By taking the balanced crop nutrition approach, our fertiliser regimes address the nutrient deficiencies in our soils and specific crop nutrient demand. The traditional maize farmer practice recommends the use of DAP, NP 23-23-0 and CAN fertilisers, which supply only two nutrients (N and P) hence delivering yields of less than one tonne per acre. Whereas multi-nutrient fertilisers like Yara MiCROP provide up to six nutrients (N, P, K, Mg, S, and Zn) in different proportions that address the soil and crop needs, increasing the maize yields by up to 1.4 tonnes per acre.

The annual maize deficit in Kenya, ranges between 10 to 12 million bags, this can be closed quickly by ramping up extension systems to address the knowledge gaps and the adoption of multi-nutrient fertilisers. Where fertiliser regimes provide all the key nutrients to address soil deficiencies and crop needs to achieve the target yield potential. Based on local research, it is indicative that focusing on improving farmer competence in crop husbandry, and proper use of quality inputs will significantly improve smallholder production levels.
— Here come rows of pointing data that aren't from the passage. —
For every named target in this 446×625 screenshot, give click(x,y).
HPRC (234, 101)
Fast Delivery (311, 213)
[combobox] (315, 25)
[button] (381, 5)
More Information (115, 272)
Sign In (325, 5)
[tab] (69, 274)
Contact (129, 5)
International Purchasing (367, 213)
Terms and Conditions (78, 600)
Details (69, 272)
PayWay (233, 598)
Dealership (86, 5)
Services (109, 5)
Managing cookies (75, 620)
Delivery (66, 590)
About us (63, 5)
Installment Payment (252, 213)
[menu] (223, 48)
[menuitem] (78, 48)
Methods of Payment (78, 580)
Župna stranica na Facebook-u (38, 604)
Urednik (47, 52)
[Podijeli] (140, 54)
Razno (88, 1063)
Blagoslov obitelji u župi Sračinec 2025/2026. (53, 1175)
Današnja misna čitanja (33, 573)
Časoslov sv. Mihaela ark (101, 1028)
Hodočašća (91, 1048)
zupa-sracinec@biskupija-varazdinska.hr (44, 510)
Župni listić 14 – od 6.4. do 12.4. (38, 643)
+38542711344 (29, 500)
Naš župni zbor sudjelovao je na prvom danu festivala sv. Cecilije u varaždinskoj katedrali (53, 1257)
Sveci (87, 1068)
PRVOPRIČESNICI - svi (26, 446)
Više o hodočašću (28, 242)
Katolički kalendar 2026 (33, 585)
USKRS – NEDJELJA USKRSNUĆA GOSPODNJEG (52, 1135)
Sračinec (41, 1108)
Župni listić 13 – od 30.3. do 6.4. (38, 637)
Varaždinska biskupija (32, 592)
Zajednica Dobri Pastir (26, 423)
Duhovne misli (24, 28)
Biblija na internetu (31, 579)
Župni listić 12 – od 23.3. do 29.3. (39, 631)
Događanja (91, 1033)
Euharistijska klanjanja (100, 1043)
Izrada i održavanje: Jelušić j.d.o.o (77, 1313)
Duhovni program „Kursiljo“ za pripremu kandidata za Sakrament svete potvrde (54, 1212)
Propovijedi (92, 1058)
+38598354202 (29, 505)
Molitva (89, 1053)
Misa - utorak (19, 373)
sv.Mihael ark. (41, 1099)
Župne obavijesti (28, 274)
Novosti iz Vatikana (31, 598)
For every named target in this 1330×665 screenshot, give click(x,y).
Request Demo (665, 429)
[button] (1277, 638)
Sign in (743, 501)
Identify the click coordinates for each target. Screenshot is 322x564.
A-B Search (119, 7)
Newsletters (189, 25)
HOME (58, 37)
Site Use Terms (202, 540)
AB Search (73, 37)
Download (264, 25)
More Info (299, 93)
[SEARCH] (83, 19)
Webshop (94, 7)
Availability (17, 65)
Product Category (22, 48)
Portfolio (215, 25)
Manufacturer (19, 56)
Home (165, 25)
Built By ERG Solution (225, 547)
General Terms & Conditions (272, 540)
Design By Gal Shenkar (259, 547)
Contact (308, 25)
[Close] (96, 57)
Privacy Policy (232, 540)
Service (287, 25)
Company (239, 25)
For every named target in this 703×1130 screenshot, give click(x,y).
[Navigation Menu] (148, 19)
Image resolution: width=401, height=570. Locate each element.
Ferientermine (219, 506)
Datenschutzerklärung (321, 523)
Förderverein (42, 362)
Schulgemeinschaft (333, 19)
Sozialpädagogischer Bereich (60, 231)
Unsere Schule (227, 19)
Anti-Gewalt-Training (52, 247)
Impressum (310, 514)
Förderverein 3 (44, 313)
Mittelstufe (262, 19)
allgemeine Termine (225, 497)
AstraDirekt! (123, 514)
The area under maize crop in Kenya, is about 2 million hectares. We need to utilise solutions that will increase maize production within this area, to avoid further destruction of forests and natural habitats. By taking a balanced nutrition approach and applying it to 30 per cent of the current maize cropped area, which will increase yields by one tonne in every acre, the additional yield output from this focus acreage shall be 16 million bags thus closing the yield gap.